**Records for the exercise:**
____________

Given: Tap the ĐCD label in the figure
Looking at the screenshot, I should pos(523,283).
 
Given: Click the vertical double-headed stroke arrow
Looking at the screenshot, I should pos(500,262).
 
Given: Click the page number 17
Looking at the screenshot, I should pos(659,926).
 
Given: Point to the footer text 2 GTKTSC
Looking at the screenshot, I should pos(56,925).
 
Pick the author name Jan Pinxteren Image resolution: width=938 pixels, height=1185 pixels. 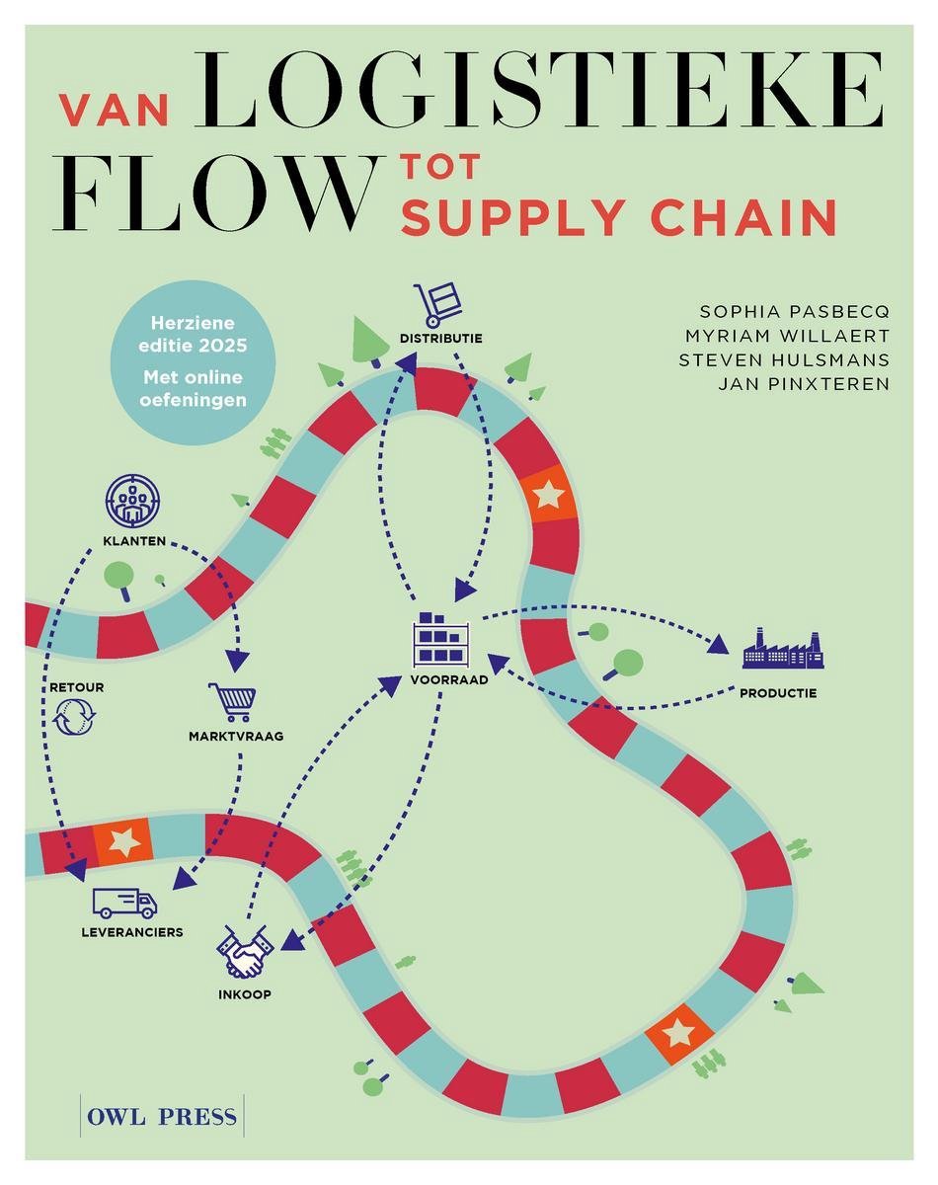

____________

Reproduce all of the entries above verbatim, omitting the pictures.

**Completed task:**
Given: Tap the ĐCD label in the figure
Looking at the screenshot, I should pos(523,283).
 
Given: Click the vertical double-headed stroke arrow
Looking at the screenshot, I should pos(500,262).
 
Given: Click the page number 17
Looking at the screenshot, I should pos(659,926).
 
Given: Point to the footer text 2 GTKTSC
Looking at the screenshot, I should pos(56,925).
 
Pick the author name Jan Pinxteren Image resolution: width=938 pixels, height=1185 pixels. 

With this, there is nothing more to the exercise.